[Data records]
★ ★ ★ ★ ★ ★ ★

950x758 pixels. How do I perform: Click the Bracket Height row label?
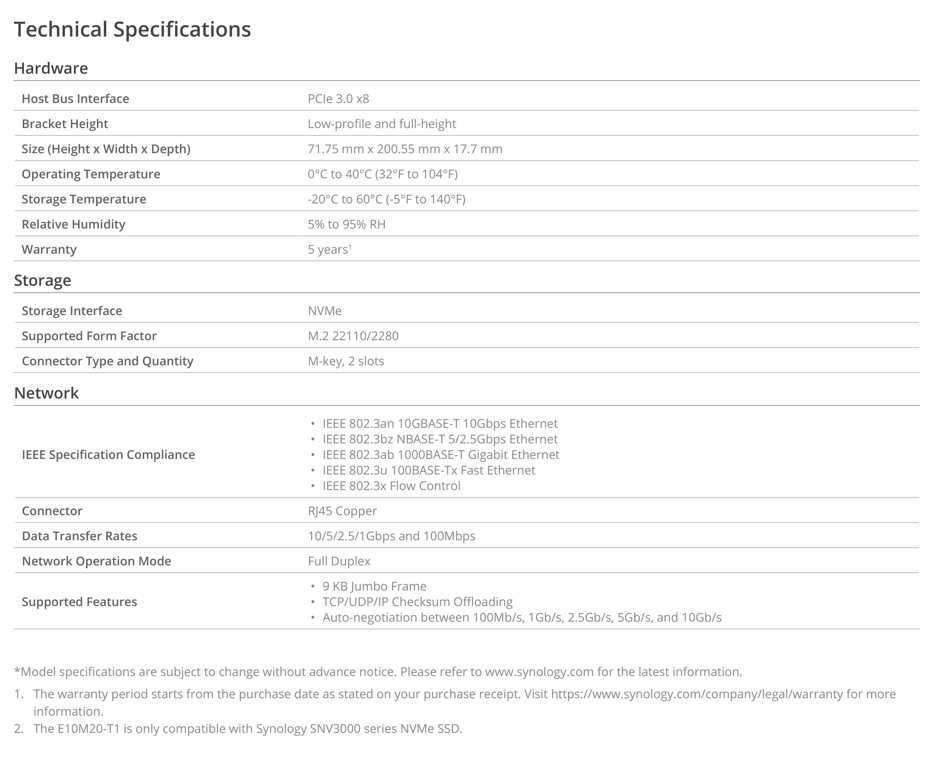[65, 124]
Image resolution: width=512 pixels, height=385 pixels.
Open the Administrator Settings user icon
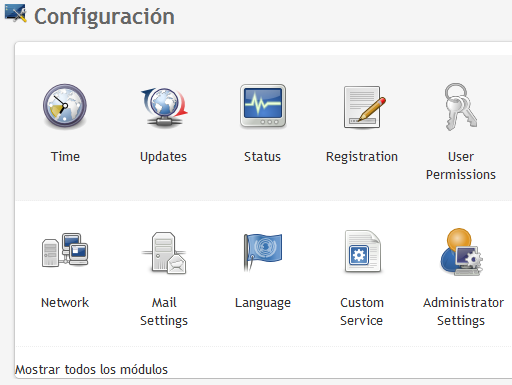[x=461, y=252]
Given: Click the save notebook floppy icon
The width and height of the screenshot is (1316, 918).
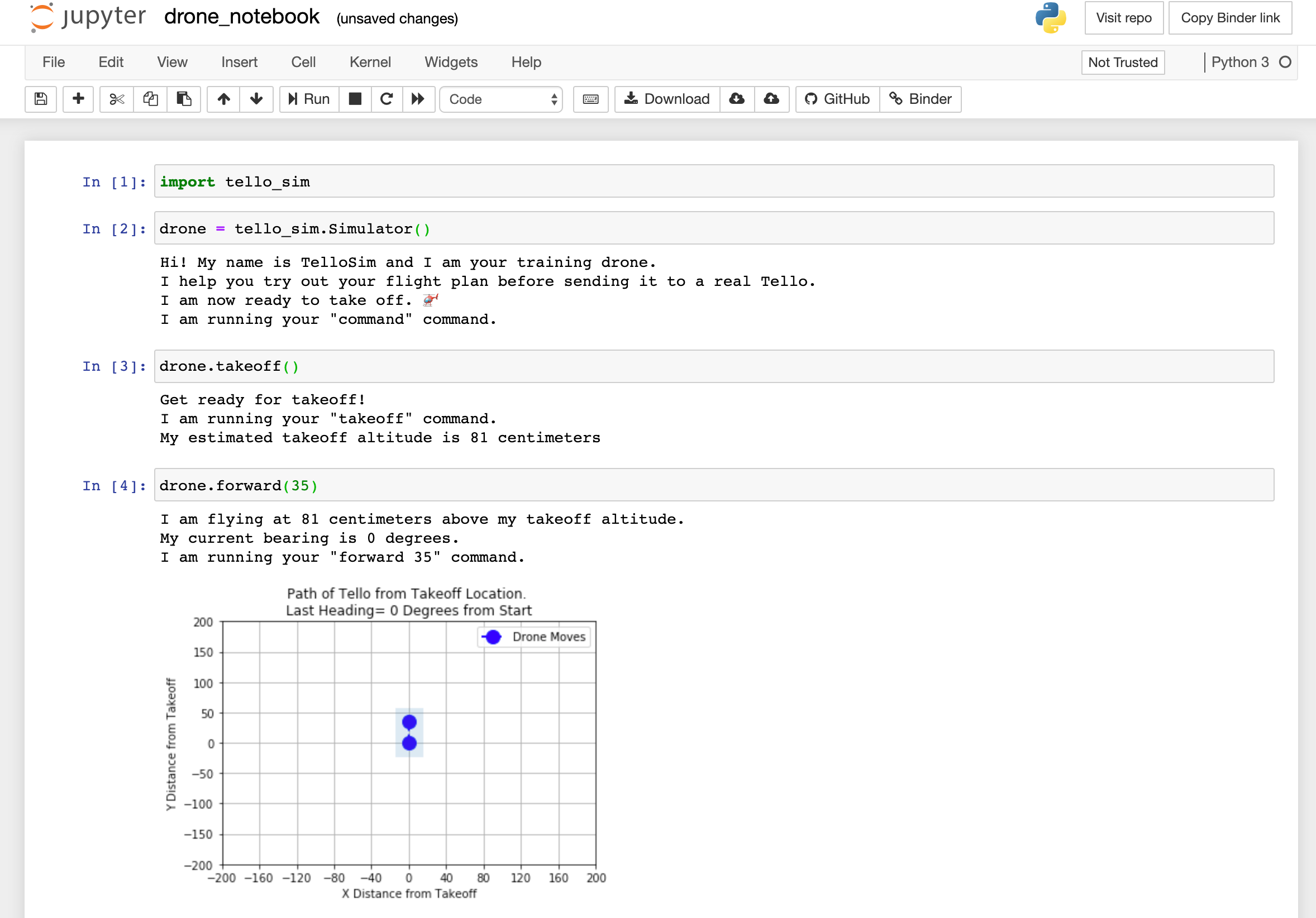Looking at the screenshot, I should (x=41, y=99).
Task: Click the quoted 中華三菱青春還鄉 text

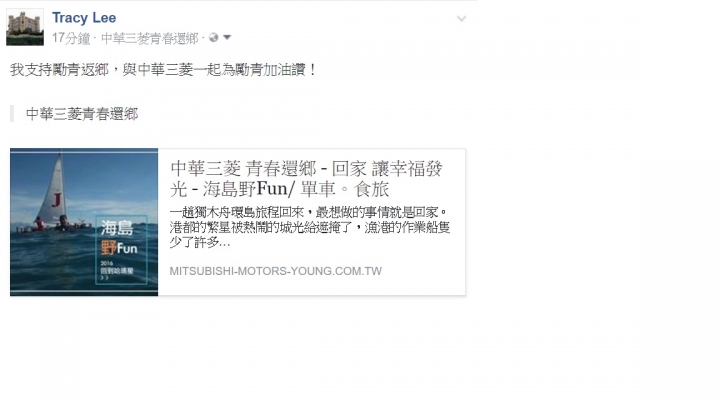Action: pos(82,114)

★ ★ ★ ★ ★ ★ ★

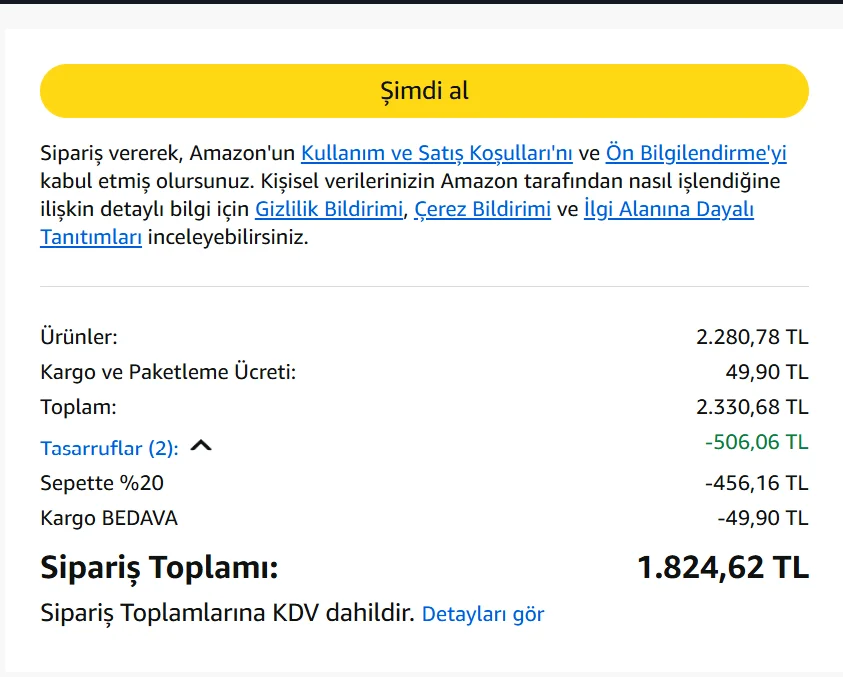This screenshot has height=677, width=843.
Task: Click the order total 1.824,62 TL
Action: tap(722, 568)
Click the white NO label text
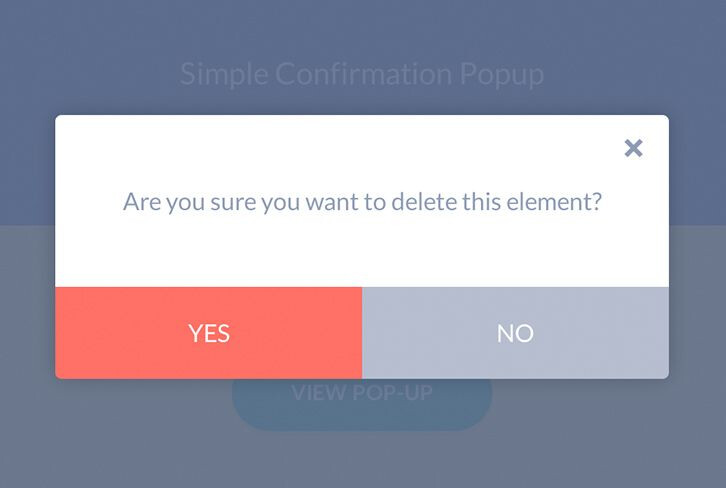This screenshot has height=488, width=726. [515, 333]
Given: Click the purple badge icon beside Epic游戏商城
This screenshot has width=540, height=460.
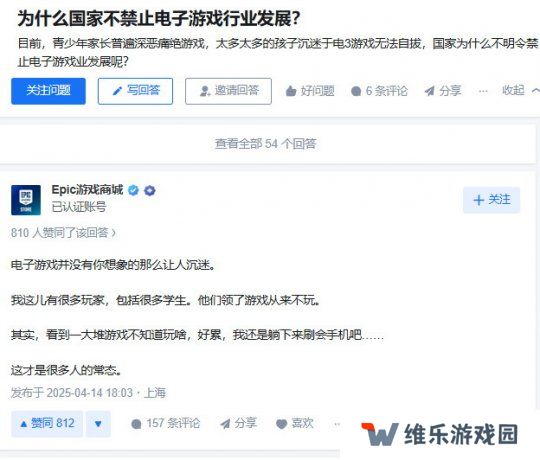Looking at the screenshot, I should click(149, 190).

★ ★ ★ ★ ★ ★ ★

## Short exercise
Convert the items from the line containing "950x758 pixels. How" through the line containing "Action: pos(82,114)" into a JSON list of strings, one string per line with blank lines omitted. Leave the pictures out of the answer.

## Response to the task
[
  "950x758 pixels. How do I perform: Click the Bracket Height row label?",
  "[65, 124]",
  "Image resolution: width=512 pixels, height=385 pixels.",
  "Open the Administrator Settings user icon",
  "[x=461, y=252]",
  "Given: Click the save notebook floppy icon",
  "The width and height of the screenshot is (1316, 918).",
  "Looking at the screenshot, I should (x=41, y=99).",
  "Task: Click the quoted 中華三菱青春還鄉 text",
  "Action: pos(82,114)"
]